## Stated exercise:
Extract every line of the data below that contains the string "resolution", matching case exactly.

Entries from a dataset
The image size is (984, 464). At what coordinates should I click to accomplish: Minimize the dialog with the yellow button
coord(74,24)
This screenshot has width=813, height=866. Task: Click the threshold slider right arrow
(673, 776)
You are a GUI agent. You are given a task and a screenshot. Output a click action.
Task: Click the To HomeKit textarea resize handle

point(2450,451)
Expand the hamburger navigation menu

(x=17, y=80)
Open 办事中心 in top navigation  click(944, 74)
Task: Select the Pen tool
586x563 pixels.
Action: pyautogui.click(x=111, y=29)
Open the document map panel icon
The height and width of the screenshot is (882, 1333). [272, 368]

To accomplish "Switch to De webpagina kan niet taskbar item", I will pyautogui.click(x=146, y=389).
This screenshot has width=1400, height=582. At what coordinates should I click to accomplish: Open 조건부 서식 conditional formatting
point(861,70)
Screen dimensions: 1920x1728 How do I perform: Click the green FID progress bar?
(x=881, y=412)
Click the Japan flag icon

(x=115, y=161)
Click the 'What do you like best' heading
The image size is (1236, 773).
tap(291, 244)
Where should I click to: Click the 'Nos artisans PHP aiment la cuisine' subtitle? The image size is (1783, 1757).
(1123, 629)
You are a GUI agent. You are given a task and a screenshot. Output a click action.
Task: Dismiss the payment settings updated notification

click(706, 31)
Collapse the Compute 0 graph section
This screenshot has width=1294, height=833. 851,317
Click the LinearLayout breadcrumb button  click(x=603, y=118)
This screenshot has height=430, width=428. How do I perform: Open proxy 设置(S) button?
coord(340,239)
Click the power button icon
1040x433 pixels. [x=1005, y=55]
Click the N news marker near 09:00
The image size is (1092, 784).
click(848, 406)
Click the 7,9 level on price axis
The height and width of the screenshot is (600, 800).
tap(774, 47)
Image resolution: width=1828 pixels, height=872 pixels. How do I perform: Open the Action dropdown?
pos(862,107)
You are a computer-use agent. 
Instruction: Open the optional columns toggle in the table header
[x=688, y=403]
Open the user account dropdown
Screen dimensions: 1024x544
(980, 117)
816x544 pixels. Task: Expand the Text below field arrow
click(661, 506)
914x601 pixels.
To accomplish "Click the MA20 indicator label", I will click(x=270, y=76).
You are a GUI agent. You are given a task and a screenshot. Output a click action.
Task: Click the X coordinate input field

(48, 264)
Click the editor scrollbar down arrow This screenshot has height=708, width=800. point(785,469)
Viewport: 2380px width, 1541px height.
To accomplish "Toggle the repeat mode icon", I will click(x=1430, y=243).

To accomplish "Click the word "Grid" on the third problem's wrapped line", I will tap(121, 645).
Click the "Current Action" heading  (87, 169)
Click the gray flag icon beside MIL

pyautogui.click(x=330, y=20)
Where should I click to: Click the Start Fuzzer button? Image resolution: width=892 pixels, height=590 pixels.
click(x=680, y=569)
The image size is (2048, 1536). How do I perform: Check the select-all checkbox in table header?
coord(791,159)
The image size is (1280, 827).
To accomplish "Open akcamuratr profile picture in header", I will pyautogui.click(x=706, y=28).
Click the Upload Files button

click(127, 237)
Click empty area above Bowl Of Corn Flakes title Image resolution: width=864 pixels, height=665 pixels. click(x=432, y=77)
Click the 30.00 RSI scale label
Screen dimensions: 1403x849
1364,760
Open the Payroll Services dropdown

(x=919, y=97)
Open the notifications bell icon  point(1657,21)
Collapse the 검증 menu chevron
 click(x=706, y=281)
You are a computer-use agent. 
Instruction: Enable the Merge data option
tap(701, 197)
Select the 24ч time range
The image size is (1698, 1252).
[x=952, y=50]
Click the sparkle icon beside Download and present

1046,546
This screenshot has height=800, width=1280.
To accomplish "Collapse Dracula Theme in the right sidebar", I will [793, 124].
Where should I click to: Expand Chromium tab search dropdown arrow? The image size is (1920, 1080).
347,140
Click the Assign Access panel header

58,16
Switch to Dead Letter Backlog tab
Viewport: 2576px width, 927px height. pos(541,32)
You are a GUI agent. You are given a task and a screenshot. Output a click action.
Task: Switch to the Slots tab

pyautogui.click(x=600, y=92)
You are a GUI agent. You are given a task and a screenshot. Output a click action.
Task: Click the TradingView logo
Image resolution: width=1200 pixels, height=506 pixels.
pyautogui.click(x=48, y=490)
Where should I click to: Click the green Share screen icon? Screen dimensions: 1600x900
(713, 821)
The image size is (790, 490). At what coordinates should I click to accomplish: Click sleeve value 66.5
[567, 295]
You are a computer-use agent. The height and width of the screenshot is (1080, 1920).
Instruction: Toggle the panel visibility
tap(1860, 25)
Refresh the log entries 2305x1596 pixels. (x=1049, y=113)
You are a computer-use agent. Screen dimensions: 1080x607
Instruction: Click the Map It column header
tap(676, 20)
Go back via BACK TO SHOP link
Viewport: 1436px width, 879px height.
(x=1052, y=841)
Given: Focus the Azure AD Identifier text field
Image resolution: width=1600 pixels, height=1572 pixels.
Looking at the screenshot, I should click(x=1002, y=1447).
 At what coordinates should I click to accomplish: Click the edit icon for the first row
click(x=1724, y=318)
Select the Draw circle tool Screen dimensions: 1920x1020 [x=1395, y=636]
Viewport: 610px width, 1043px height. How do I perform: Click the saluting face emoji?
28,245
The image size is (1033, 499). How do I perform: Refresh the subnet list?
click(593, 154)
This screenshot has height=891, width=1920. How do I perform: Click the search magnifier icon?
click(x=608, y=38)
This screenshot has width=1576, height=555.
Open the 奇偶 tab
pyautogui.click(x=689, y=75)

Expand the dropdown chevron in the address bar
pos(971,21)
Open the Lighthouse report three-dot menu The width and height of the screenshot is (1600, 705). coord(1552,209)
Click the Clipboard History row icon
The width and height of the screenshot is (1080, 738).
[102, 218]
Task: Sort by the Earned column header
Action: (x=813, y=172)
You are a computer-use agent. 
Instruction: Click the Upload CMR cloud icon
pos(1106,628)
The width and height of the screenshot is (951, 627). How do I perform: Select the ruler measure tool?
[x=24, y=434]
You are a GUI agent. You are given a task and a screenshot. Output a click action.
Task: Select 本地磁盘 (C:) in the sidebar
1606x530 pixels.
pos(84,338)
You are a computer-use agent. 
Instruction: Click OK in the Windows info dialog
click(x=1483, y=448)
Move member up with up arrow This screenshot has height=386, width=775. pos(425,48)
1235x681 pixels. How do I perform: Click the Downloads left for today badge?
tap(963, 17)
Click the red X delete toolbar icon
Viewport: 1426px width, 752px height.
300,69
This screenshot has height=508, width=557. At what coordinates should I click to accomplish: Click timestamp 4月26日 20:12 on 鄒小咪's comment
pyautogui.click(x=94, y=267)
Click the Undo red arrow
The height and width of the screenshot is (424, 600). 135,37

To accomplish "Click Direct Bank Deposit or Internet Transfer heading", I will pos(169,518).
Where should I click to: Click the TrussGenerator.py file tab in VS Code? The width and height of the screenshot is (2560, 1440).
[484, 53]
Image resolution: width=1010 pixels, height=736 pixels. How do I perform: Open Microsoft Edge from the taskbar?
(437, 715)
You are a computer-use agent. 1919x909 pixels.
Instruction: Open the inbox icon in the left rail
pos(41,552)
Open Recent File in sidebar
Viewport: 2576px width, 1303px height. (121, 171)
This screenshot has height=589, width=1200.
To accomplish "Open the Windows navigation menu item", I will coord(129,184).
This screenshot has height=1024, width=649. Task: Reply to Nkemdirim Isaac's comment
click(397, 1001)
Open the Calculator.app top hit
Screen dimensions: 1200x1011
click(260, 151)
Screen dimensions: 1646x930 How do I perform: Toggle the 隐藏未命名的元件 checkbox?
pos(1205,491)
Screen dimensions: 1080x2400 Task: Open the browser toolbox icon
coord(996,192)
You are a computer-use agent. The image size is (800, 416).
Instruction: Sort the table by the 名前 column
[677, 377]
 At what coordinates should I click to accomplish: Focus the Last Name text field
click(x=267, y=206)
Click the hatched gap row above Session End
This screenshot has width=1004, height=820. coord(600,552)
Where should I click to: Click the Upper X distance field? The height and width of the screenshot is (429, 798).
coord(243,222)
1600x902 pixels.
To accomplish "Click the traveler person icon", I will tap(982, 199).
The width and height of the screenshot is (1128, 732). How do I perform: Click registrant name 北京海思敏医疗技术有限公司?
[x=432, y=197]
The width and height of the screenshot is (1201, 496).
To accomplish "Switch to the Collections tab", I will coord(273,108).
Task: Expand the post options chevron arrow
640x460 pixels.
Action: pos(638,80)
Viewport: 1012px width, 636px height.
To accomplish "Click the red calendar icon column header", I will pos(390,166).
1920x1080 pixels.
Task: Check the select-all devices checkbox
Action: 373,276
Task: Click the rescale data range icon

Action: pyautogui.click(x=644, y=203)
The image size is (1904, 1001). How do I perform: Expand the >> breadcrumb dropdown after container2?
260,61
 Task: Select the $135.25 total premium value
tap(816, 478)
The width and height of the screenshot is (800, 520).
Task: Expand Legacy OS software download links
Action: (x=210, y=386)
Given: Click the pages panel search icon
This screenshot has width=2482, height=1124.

## Solution for this exercise:
Image resolution: width=1828 pixels, height=872 pixels. How do I perform: Open the Action dropdown?
Where should I click to: Click the Start Fuzzer button? Image resolution: width=892 pixels, height=590 pixels.
Click empty area above Bowl Of Corn Flakes title Image resolution: width=864 pixels, height=665 pixels. click(x=432, y=77)
Image resolution: width=1200 pixels, height=506 pixels.
Image resolution: width=1600 pixels, height=1572 pixels.
Image resolution: width=1010 pixels, height=736 pixels. How do I perform: Open Microsoft Edge from the taskbar?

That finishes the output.